> OBJECTIVE: Reformat the stretch from the line that contains "Given: Switch to the Application tab" through the end of the records as a numbered list, omitting any blank lines.

> GIVEN RECORDS:
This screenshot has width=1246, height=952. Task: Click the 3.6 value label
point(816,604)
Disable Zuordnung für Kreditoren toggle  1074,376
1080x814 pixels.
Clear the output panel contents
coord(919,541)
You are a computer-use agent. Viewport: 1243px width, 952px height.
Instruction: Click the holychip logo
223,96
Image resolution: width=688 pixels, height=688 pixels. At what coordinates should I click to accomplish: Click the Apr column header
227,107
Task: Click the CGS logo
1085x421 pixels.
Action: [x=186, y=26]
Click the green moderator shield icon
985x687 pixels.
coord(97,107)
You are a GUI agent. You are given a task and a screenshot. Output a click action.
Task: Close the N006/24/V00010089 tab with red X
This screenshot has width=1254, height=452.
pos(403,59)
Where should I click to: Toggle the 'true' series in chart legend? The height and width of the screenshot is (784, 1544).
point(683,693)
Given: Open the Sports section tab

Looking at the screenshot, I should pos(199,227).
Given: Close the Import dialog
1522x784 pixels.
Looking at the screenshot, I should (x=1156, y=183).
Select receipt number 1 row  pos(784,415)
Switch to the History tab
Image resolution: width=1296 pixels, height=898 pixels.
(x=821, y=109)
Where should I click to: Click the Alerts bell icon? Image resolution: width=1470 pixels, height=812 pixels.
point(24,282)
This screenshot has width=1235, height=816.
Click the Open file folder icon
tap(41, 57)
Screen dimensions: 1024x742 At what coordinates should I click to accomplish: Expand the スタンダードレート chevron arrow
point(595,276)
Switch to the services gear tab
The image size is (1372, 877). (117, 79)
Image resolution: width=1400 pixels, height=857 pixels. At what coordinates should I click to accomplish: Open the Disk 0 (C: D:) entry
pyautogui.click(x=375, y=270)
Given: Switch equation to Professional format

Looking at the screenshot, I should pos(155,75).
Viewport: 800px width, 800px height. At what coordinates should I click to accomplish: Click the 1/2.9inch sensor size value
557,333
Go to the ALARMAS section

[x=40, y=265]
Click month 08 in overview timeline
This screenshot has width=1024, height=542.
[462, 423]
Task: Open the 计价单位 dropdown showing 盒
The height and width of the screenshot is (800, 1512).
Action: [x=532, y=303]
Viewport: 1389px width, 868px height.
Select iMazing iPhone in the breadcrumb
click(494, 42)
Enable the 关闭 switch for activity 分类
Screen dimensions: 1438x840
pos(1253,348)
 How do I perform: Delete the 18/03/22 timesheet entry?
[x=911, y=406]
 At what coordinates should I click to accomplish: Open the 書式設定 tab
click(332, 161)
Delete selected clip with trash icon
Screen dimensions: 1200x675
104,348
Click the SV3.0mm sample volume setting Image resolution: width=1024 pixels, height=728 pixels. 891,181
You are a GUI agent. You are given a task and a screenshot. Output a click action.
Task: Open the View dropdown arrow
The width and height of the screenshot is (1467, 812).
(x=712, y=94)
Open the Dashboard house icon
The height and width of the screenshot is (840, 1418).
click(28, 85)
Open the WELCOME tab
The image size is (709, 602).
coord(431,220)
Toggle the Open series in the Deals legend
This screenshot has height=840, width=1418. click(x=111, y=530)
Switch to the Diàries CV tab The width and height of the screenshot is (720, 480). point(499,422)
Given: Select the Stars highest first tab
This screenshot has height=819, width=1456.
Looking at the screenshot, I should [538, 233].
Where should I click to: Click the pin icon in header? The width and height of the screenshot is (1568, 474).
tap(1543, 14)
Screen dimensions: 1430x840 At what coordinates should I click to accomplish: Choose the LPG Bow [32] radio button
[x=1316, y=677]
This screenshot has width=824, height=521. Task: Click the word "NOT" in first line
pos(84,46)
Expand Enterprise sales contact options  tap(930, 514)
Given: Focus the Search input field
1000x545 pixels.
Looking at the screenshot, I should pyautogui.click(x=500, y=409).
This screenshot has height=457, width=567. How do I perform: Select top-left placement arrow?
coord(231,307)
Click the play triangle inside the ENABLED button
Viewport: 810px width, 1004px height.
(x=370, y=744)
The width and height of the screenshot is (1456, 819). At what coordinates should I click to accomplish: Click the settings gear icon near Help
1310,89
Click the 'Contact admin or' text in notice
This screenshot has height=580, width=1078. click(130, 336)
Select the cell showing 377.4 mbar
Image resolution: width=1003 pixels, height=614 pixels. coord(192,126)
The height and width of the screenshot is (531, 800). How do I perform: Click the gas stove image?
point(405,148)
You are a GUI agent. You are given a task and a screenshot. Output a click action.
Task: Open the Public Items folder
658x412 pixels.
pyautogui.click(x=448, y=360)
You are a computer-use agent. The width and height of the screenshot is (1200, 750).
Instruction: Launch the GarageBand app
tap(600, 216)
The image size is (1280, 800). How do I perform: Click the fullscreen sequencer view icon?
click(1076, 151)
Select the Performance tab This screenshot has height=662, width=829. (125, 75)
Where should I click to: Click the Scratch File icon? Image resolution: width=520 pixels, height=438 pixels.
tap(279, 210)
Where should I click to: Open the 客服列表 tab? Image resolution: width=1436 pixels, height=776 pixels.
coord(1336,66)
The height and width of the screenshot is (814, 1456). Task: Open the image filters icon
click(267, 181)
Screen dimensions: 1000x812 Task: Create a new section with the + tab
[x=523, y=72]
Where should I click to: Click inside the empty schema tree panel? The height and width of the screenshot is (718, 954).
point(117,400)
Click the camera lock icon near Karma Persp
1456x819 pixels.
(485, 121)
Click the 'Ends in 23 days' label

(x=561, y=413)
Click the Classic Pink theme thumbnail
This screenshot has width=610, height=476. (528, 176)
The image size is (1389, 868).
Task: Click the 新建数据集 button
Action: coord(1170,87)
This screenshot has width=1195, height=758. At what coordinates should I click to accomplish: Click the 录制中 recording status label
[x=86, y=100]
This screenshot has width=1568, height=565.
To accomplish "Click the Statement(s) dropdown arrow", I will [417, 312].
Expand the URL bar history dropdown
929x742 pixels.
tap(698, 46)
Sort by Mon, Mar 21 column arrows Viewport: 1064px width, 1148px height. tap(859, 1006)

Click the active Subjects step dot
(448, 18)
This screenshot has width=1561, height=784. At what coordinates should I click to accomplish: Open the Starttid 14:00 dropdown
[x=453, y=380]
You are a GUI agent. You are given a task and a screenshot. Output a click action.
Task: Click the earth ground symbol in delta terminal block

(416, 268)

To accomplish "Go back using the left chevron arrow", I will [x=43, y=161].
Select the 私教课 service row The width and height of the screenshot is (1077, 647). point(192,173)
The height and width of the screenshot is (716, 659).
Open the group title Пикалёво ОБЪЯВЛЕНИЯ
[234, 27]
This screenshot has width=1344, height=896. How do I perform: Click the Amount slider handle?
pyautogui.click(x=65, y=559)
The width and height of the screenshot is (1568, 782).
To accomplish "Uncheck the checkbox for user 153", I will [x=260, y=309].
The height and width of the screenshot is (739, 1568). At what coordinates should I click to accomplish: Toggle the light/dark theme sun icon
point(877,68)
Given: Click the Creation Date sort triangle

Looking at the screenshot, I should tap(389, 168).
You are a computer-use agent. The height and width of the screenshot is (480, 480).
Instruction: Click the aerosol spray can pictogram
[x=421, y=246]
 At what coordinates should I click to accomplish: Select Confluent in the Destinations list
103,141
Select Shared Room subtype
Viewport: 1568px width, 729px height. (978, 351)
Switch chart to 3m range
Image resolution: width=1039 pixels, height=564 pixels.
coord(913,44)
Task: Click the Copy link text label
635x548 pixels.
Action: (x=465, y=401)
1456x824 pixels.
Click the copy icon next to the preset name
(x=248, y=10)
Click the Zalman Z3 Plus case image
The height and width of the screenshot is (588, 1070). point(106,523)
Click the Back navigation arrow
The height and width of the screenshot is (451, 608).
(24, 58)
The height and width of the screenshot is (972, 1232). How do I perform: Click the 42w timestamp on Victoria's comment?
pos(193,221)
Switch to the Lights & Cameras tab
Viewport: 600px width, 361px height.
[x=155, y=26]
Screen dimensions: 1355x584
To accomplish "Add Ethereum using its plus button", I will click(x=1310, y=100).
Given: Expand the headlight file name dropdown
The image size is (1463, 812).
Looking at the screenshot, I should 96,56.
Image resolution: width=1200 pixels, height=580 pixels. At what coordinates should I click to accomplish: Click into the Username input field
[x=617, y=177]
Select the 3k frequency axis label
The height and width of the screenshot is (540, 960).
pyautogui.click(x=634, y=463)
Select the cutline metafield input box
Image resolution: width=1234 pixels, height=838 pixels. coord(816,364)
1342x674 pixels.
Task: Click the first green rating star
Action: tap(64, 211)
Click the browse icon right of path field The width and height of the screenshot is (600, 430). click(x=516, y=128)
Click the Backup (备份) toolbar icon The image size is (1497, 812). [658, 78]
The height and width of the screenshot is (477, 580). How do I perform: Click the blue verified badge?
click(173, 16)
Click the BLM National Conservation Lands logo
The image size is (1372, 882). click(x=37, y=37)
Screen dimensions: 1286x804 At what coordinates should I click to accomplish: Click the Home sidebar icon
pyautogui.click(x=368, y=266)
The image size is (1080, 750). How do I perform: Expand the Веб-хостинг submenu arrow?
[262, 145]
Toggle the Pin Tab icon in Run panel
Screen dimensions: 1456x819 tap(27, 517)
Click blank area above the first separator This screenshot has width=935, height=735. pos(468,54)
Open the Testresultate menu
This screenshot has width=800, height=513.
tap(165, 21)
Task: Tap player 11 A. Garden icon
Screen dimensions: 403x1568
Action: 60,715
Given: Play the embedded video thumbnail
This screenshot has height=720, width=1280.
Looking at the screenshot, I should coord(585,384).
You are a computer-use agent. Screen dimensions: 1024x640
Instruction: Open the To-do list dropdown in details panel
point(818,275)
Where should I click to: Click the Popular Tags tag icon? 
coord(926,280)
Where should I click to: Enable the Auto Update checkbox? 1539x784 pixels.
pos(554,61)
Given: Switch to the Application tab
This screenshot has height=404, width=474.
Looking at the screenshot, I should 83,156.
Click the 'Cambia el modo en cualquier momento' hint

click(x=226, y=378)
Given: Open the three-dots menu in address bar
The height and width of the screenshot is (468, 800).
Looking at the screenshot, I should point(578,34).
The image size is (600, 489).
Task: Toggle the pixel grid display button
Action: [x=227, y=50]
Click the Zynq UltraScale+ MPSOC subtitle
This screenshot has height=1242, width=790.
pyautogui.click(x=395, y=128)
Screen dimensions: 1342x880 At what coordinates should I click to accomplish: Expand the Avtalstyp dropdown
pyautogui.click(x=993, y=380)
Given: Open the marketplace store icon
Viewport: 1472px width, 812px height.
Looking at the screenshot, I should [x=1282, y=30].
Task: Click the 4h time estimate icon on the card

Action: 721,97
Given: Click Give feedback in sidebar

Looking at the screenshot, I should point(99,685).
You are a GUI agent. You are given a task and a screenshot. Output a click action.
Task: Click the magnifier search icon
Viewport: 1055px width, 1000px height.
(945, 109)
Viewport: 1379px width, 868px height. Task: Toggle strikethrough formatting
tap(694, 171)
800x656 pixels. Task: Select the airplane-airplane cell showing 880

> FINISHED ANSWER:
1. Given: Switch to the Application tab
2. This screenshot has height=404, width=474.
3. Looking at the screenshot, I should 83,156.
4. Click the 'Cambia el modo en cualquier momento' hint
5. click(x=226, y=378)
6. Given: Open the three-dots menu in address bar
7. The height and width of the screenshot is (468, 800).
8. Looking at the screenshot, I should point(578,34).
9. The image size is (600, 489).
10. Task: Toggle the pixel grid display button
11. Action: [x=227, y=50]
12. Click the Zynq UltraScale+ MPSOC subtitle
13. This screenshot has height=1242, width=790.
14. pyautogui.click(x=395, y=128)
15. Screen dimensions: 1342x880 At what coordinates should I click to accomplish: Expand the Avtalstyp dropdown
16. pyautogui.click(x=993, y=380)
17. Given: Open the marketplace store icon
18. Viewport: 1472px width, 812px height.
19. Looking at the screenshot, I should [x=1282, y=30].
20. Task: Click the 4h time estimate icon on the card
21. Action: 721,97
22. Given: Click Give feedback in sidebar
23. Looking at the screenshot, I should point(99,685).
24. You are a GUI agent. You are given a task and a screenshot. Output a click action.
25. Task: Click the magnifier search icon
26. Viewport: 1055px width, 1000px height.
27. (945, 109)
28. Viewport: 1379px width, 868px height. Task: Toggle strikethrough formatting
29. tap(694, 171)
30. 800x656 pixels. Task: Select the airplane-airplane cell showing 880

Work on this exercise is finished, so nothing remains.